------ Text passage ------
= Jockey-Club de Paris =

Private club in Paris

The Jockey Club de Paris is a traditional gentlemen's club and is regarded as the most prestigious of private clubs in Paris. It is best remembered as a gathering place of the elite of nineteenth-century French society. Today it is decidedly but not exclusively aristocratic. The club seat is at 2, rue Rabelais in Paris, near the Champs-Élysées and it hosts the International Federation of Racing Authorities.

It no longer has official links to the horse-racing industry organisations, which are separate professional bodies.

== Reciprocities with other clubs ==
- Circolo della Caccia (Rome)
- Knickerbocker Club (New York)
- Metropolitan Club (Washington)
- Turf Club (Lisbon)
- Cercle Royal du Parc (Brussels)
- Boodle's (London)
- Jockey Club für Österreich (Wien)
- Turf Club (London)
- Nuevo Club (Madrid)
- Somerset Club (Boston)
------ Entries provided ------
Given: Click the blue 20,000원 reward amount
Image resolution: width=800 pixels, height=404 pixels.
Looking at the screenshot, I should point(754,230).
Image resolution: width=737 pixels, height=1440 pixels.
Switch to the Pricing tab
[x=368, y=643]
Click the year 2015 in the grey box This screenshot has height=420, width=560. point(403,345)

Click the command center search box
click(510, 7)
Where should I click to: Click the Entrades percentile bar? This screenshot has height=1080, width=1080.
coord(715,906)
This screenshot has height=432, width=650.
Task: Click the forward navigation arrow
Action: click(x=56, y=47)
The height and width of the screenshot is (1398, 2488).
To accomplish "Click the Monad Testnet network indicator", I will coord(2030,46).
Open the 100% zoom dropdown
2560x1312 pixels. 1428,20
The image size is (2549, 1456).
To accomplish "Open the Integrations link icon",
------
#### [Challenges]
1) Which reciprocal clubs in the Jockey-Club de Paris text have the word "Club" in their names?
2) Resume the text on the Jockey-Club de Paris, picking up after its last line.

#### [Expected results]
1)
- Knickerbocker Club (New York)
- Metropolitan Club (Washington)
- Turf Club (Lisbon)
- Jockey Club für Österreich (Wien)
- Turf Club (London)
- Nuevo Club (Madrid)
- Somerset Club (Boston)

2)
- Pacific-Union Club (San Francisco)
- Círculo de Armas (Buenos Aires)
- Australian Club (Sydney)
- Melbourne Club (Melbourne)
- New Club (Edinburgh)
- Kildare Street & University Club (Dublin)
- Società del Whist Accademia Filarmonica (Torino Italy)

==History==

The Jockey Club was originally organized as the "Society for the Encouragement of the Improvement of Horse Breeding in France", to provide a single authority for horse racing in the nation, beginning at Chantilly in 1834. It swiftly became the center for the most sportifs or "sportsmen" gentlemen of le Tout-Paris. At the same time, when aristocrats and men of the haute bourgeoisie still formed the governing class, its Anglo-Gallic membership could not fail to give it some political colour: Napoleon III, who had passed some early exile in England, asserted that he had learned to govern an empire through "his intercourse with the calm, self-possessed men of the English turf".

Between 1833 and 1860, the Jockey Club transformed the Champ de Mars into a racecourse, which has since been transferred to Longchamp. One front of the Café de la Paix is in rue Scribe, which ends at the façade of the Opéra Garnier. On the wall is a memorial plaque on the Hotel Scribe, at number 1, which records the former premises of the Jockey Club, which occupied luxurious quarters on the first floor from 1863 to 1913.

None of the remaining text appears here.